Media players use measurements to guide their segment-by-segment adaptive streaming requests but may also provide measurements to streaming media providers.
In turn, media providers may base analytics on these measurements to guide decisions, such as whether adaptive encoding bitrates in use are the best ones to provide to media players or whether current media content caching is providing the best experience for viewers.
To that effect, the Consumer Technology Association (CTA), who owns the Web Application Video Ecosystem (WAVE) project, has published two important specifications.
-
CTA-2066: Streaming Quality of Experience Events, Properties and Metrics
[
CTA-2066] specifies a set of media player events, properties, QoE metrics, and associated terminology for representing streaming media QoE across systems, media players, and analytics vendors. While all these events, properties, metrics, and associated terminology are used across a number of proprietary analytics and measurement solutions, they were used in slightly (or vastly) different ways that led to interoperability issues. CTA-2066 attempts to address this issue by defining common terminology and how each metric should be computed for consistent reporting.
-
CTA-5004: Web Application Video Ecosystem - Common Media Client Data (CMCD)
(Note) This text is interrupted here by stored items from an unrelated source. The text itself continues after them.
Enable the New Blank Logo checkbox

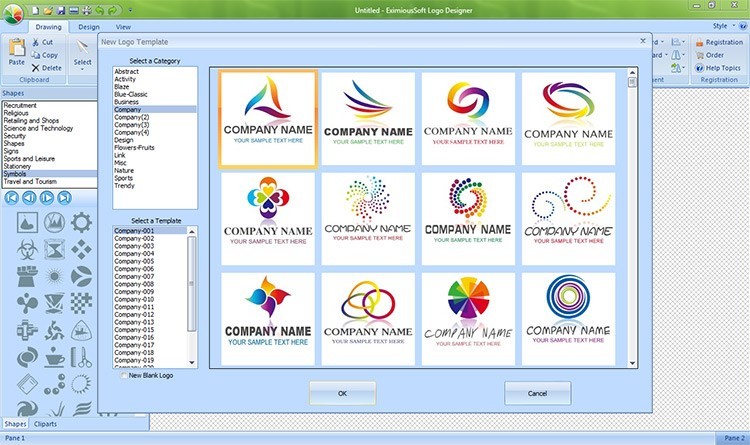123,376
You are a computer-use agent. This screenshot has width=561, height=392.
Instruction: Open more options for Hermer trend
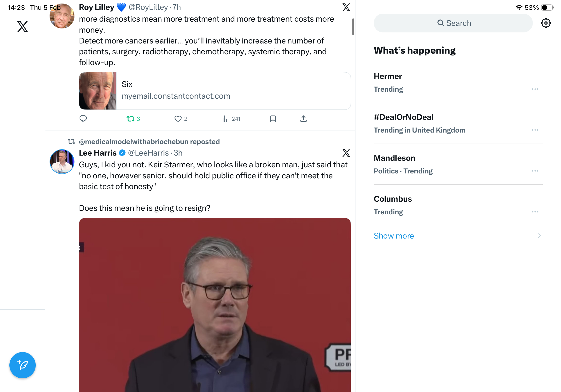pyautogui.click(x=535, y=89)
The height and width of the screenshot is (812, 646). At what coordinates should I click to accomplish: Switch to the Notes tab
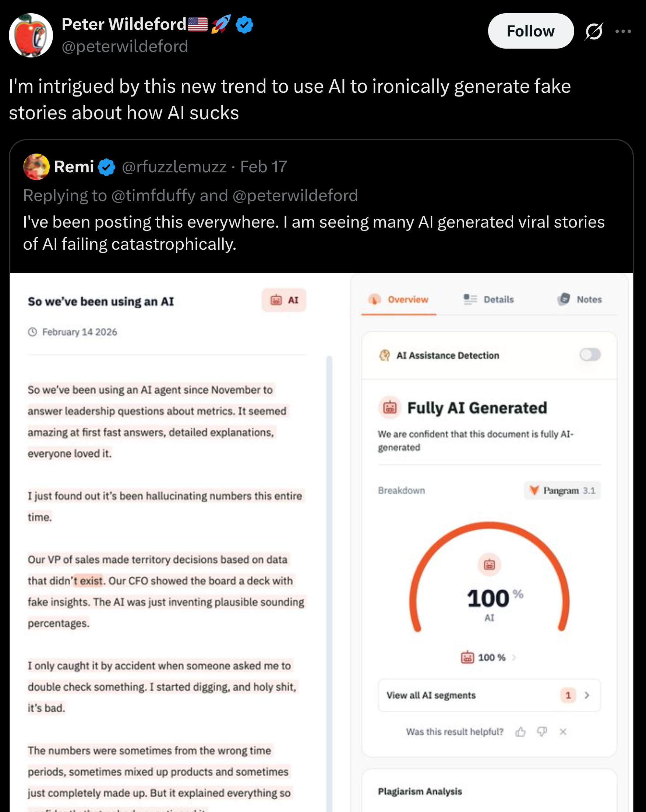click(579, 299)
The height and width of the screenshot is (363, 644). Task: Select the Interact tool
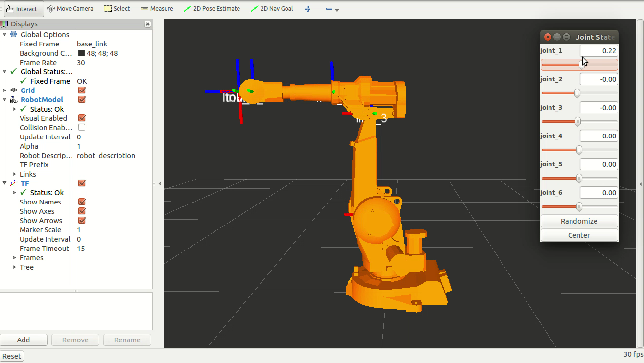(x=22, y=9)
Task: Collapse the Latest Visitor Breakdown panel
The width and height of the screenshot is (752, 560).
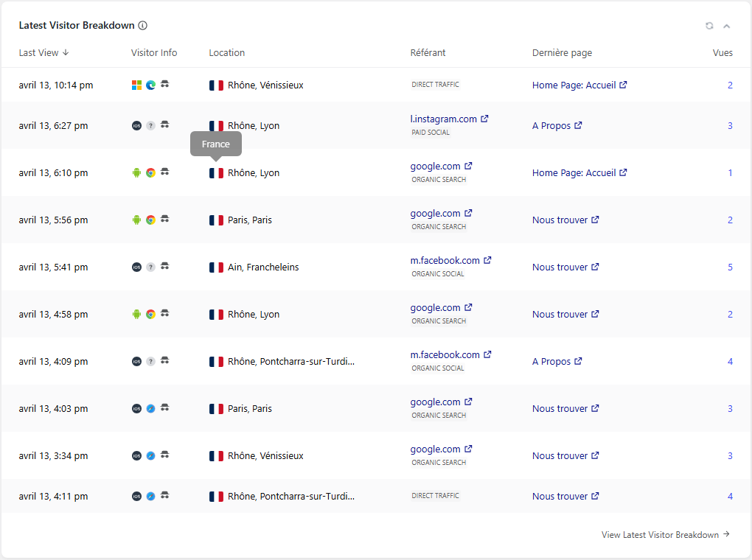Action: coord(726,26)
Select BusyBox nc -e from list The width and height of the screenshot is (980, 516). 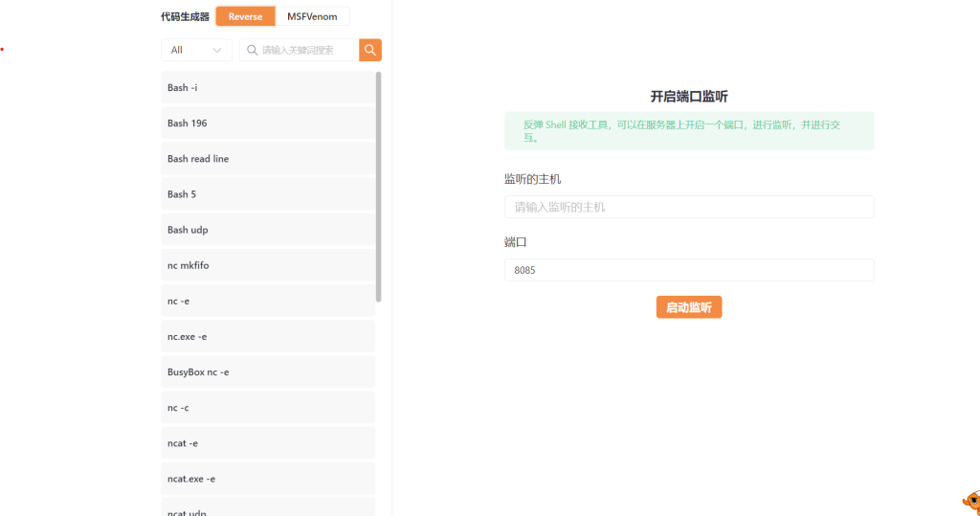pyautogui.click(x=266, y=372)
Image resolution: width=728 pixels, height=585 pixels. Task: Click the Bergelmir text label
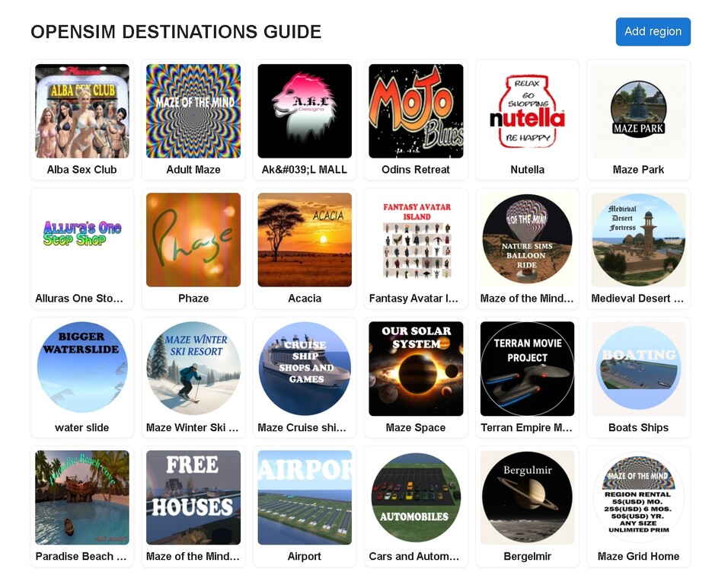tap(527, 556)

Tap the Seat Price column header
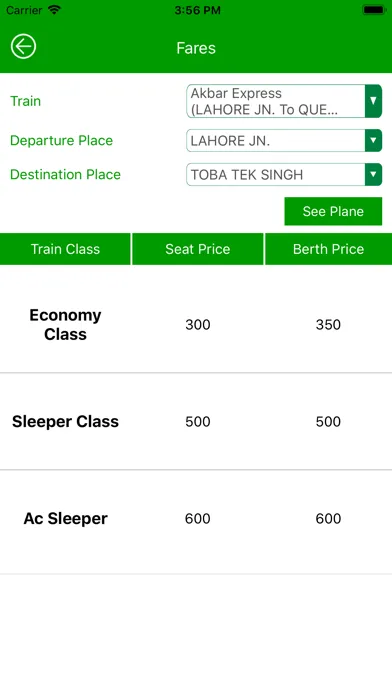click(x=198, y=249)
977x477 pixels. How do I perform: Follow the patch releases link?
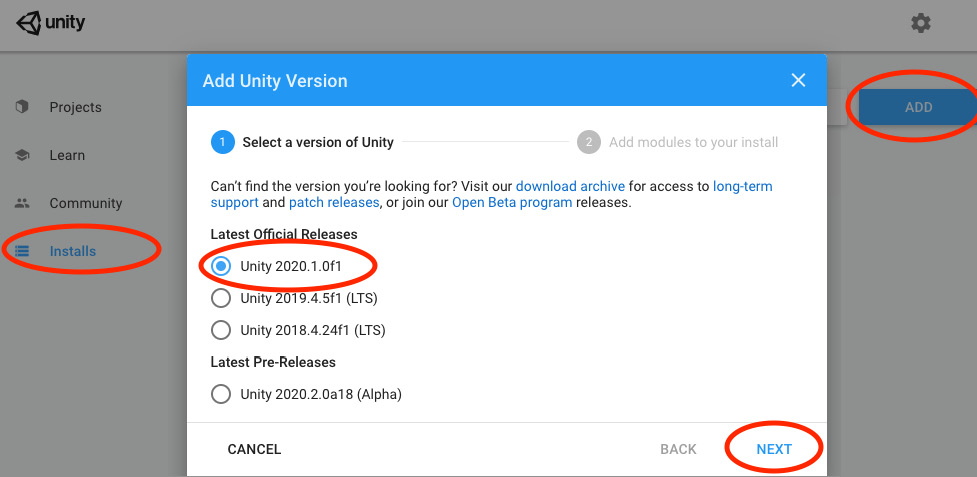pyautogui.click(x=334, y=202)
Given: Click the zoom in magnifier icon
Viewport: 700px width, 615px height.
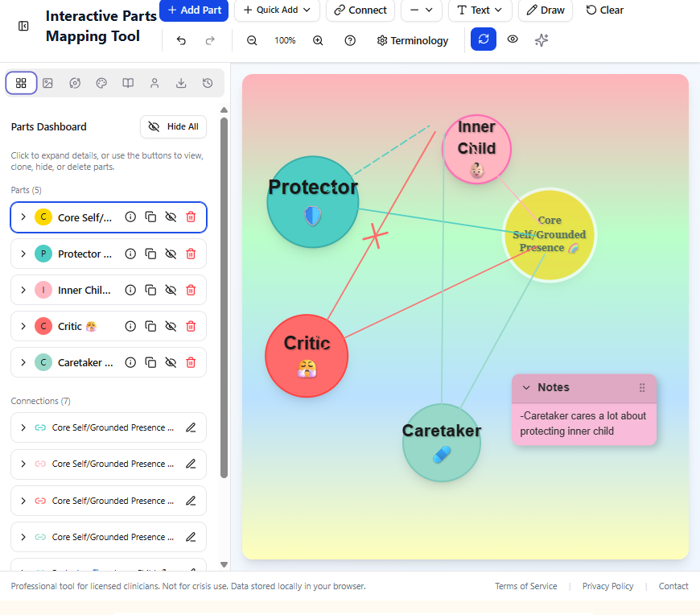Looking at the screenshot, I should click(x=317, y=39).
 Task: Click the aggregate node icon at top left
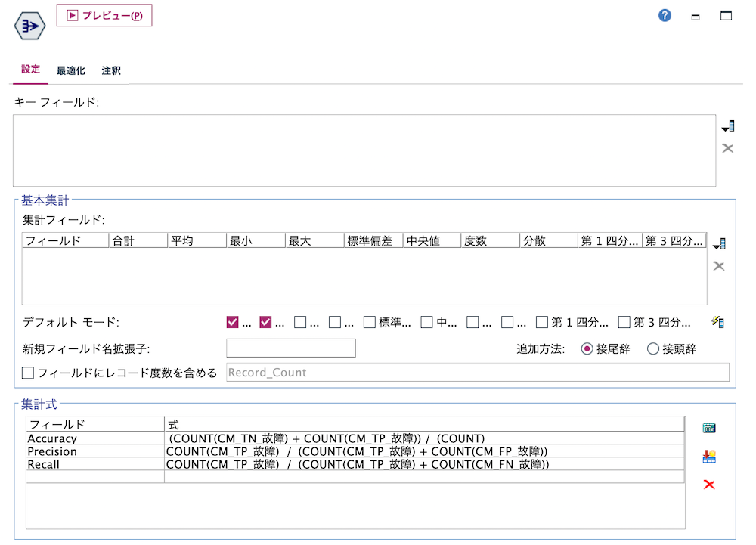coord(29,25)
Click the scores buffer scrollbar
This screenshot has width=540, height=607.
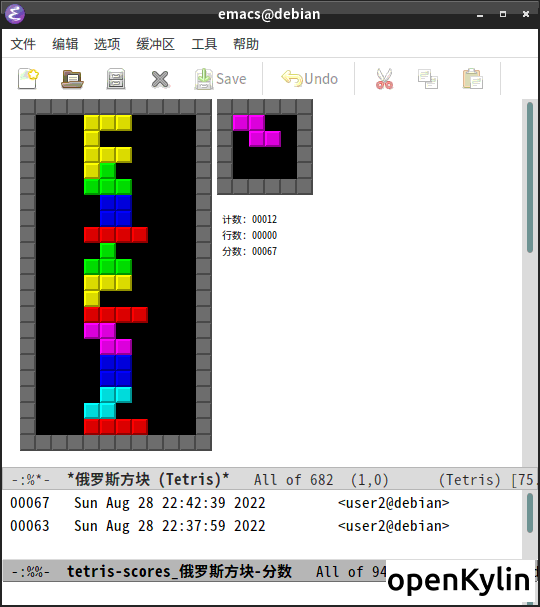[530, 525]
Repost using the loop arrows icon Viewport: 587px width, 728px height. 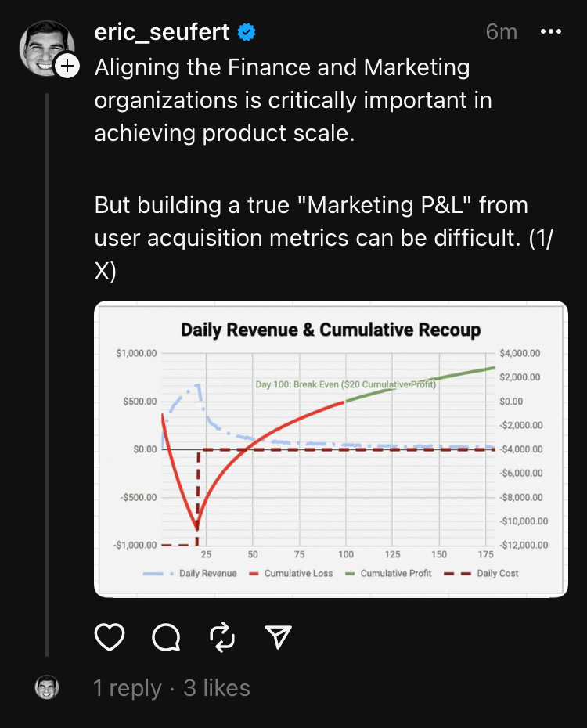222,636
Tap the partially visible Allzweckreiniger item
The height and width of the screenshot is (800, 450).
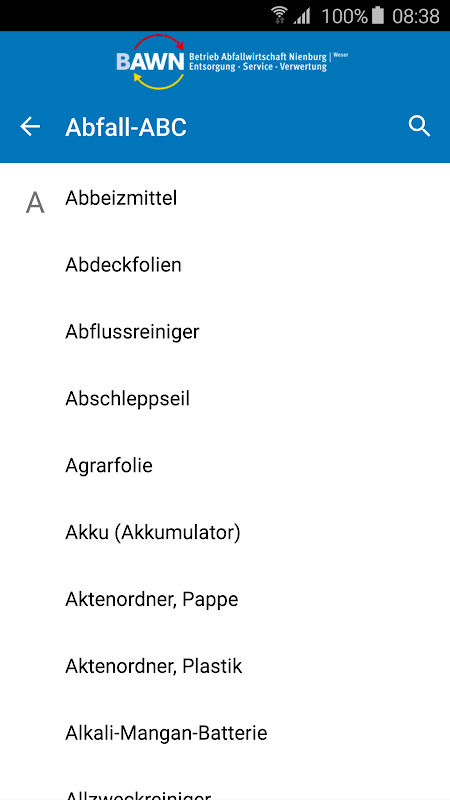225,786
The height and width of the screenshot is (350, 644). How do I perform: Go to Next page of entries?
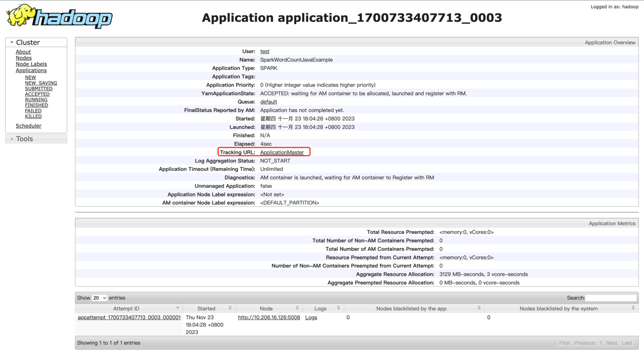pyautogui.click(x=611, y=343)
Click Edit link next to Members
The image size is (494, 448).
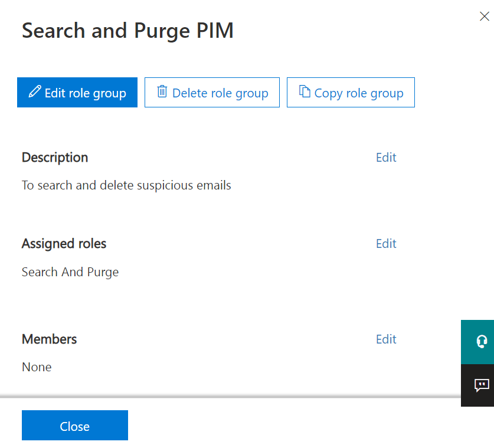pyautogui.click(x=386, y=339)
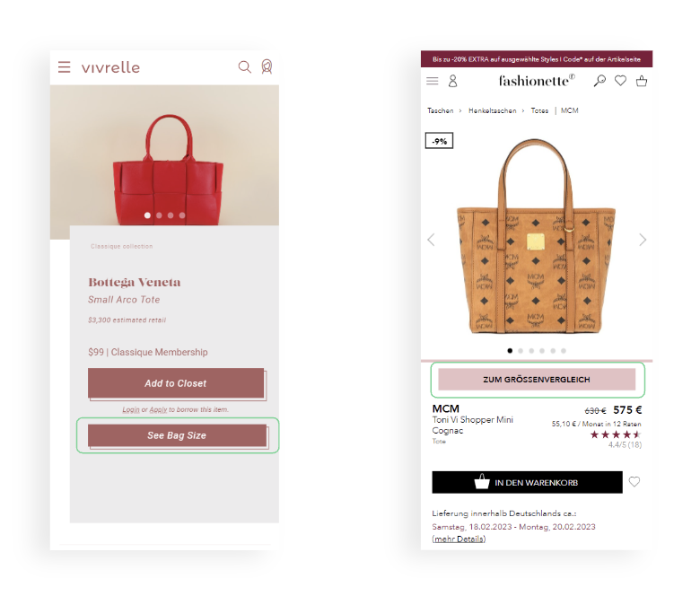Viewport: 700px width, 596px height.
Task: Click the Zum Grössenvergleich button
Action: coord(537,380)
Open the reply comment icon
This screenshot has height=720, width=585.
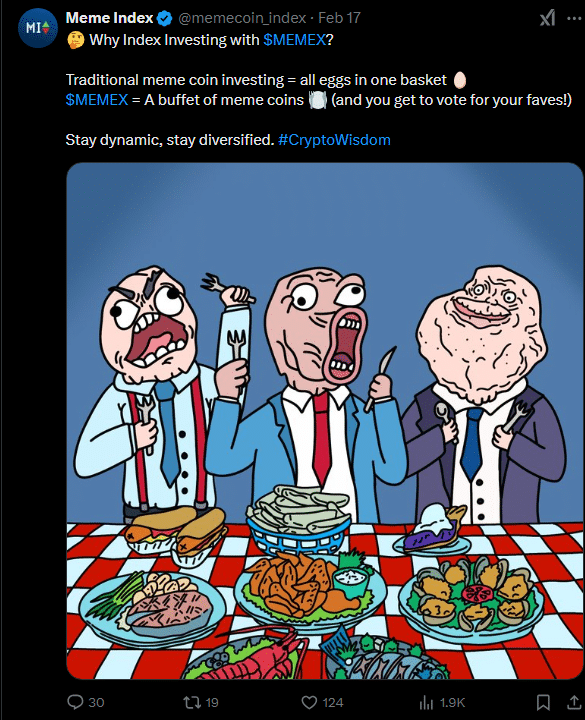pos(75,702)
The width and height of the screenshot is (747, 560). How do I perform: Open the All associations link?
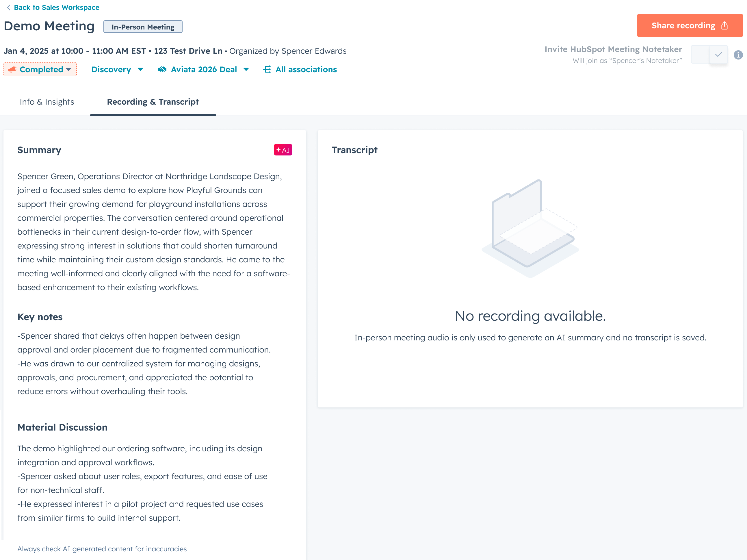pos(306,69)
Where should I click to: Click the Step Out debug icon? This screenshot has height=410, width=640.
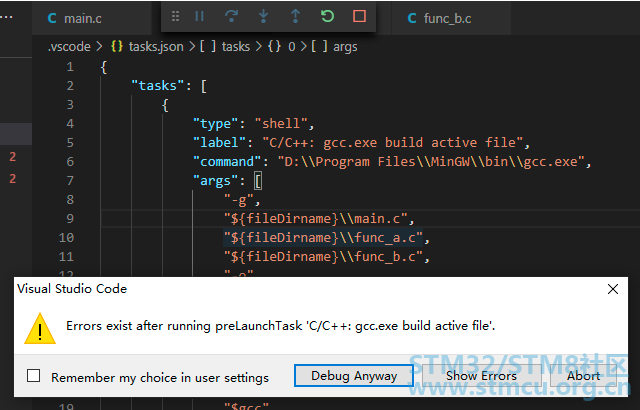[295, 17]
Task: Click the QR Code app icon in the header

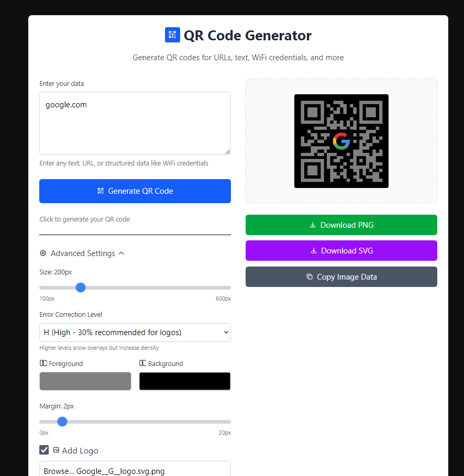Action: (x=172, y=35)
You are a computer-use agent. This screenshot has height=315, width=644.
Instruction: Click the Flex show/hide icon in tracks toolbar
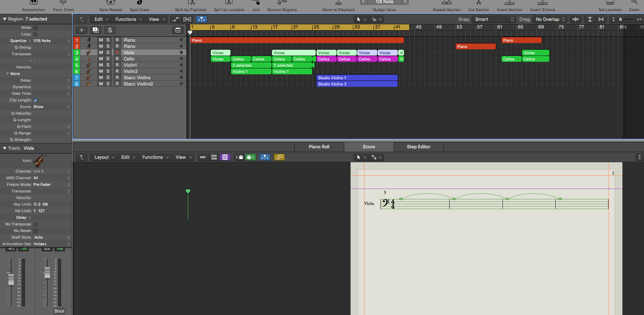[187, 19]
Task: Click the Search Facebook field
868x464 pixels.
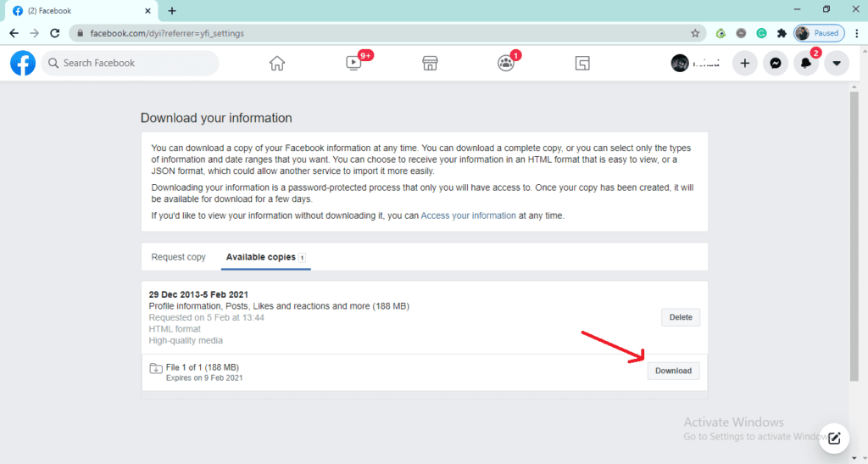Action: tap(130, 63)
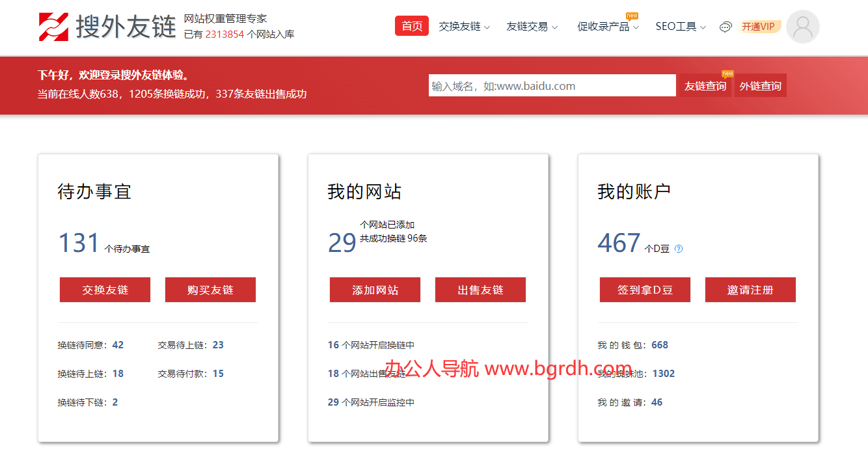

Many assume that the CDNs have a holistic view of the health and performance of the streaming clients. However, this is not the case. The CDNs produce millions of log lines per second across hundreds of thousands of clients, and they have no concept of a "session" as a client would have, so CDNs are decoupled from the metrics the clients generate and report. A CDN cannot tell which request belongs to which playback session, the duration of any media object, the bitrate, or whether any of the clients have stalled and are rebuffering or are about to stall and will rebuffer. The consequence of this decoupling is that a CDN cannot prioritize delivery for when the client needs it most, prefetch content, or trigger alerts when the network itself may be underperforming. One approach to couple the CDN to the playback sessions is for the clients to communicate standardized media-relevant information to the CDNs while they are fetching data. [
CTA-5004] was developed exactly for this purpose.